Fórmula 1 transforma-se em Mario Kart

Os motores da Fórmula 1 apresentam-se este ano com uma nova aparência.
Os motores da Fórmula 1 apresentam-se este ano com uma nova aparência.REUTERS/Hamad I Mohammed

Charles Leclerc carregou no botão e, de repente, estava no meio de um jogo da Nintendo. "Isto é como o cogumelo do Mario Kart!", exclamou pelo rádio, e o piloto da Ferrari não foi o único a ter essa ideia no domingo de corrida em Melbourne. Quem apanha o cogumelo na consola dispara a grande velocidade. E quem ativa o botão de ultrapassagem na Fórmula 1 passa facilmente pelo adversário.

Os pilotos tiveram de digerir esta nova realidade na categoria rainha, pois a experiência de corrida com os novos motores híbridos é completamente diferente. Também Max Verstappen viu "cenas como no Mario Kart" no arranque da temporada na Austrália, mas referiu-o de forma menos positiva.

As novas Power Units já dividem a Fórmula 1, representando uma verdadeira ruptura de estilo: continuam a fornecer cerca de 1000 cv, mas agora 475 vêm de um motor elétrico. Este retira energia de uma bateria que precisa de ser recarregada constantemente.
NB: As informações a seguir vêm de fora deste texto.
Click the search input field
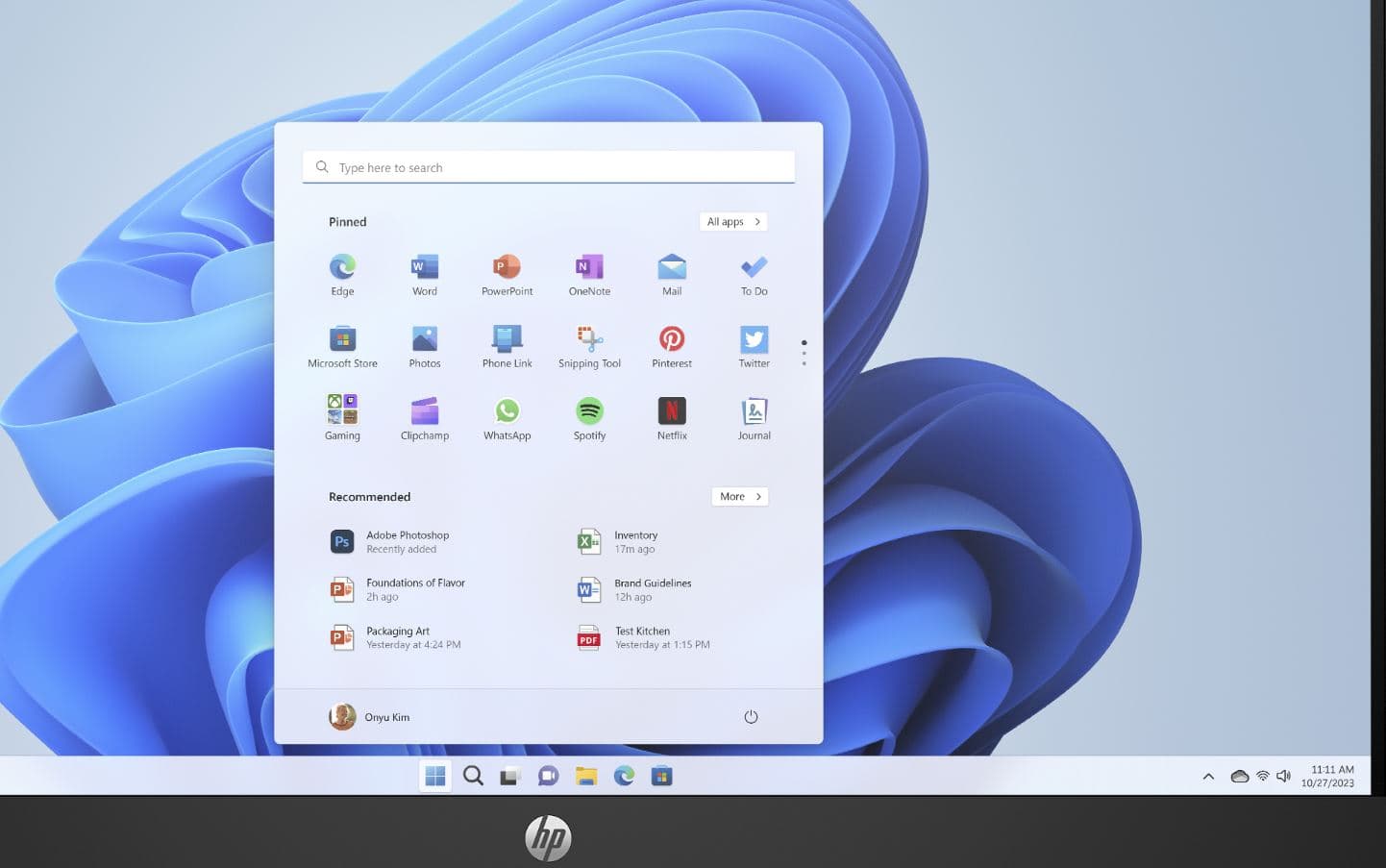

O número de ultrapassagens dispara

Isso muda tudo para os pilotos. A bateria carrega em cada travagem, mas isso não é suficiente. Agora é necessário aliviar o acelerador em curvas rápidas ou no final de longas retas para carregar – para evitar que o motor elétrico falhe subitamente a alta velocidade.

O botão de ultrapassagem oferece um impulso extra, que só o piloto que está atrás pode usar no duelo. É extremamente eficaz. Na Austrália, não só o vencedor George Russell e Leclerc protagonizaram várias manobras alternadas.

O controlo constante do nível da bateria e a possibilidade de ativar o Overtake Mode "vai mudar a abordagem de como disputamos as corridas e ultrapassamos", afirma Leclerc: "Antes era uma questão de quem travava mais tarde. Agora tudo é muito mais estratégico."

As críticas são muitas no paddock. "Caótico" são as frequentes trocas de posição, diz Verstappen. Foram três vezes mais do que em Melbourne 2025 – mas não porque o "Racing" seja melhor, considera Lando Norris: "É simplesmente artificial."

Norris e Stella ainda não convencidos

Mas essa não é a maior preocupação do campeão mundial. Vê perigos reais com as novas motorizações. Se o componente elétrico falhar de repente ou alguém usar o botão de ultrapassagem inesperadamente, "de repente temos uma diferença de 50 km/h. E se nos encontrarmos nesse momento, voas, voas por cima da vedação e podes causar muitos danos a ti e talvez a outros. É um pensamento bastante terrível."

O chefe de equipa também considera as diferenças de velocidade "imprevisíveis. Não devemos ficar satisfeitos só porque desta vez nada aconteceu", afirma Andrea Stella.

As opiniões realmente positivas vieram apenas da Mercedes. As flechas de prata parecem ter construído a melhor Power Unit, e com Russell e Kimi Antonelli conseguiram um duplo triunfo. Recorda-se 2014, quando a Mercedes, com um novo regulamento de motores, tornou-se imbatível durante anos.

Os rivais não querem resignar-se ao estado atual, exigem ajustes no regulamento para permitir um desporto motorizado mais "normal". "Adoro Racing e quero que seja melhor do que isto", diz Verstappen: "Espero que ainda este ano consigamos encontrar uma solução."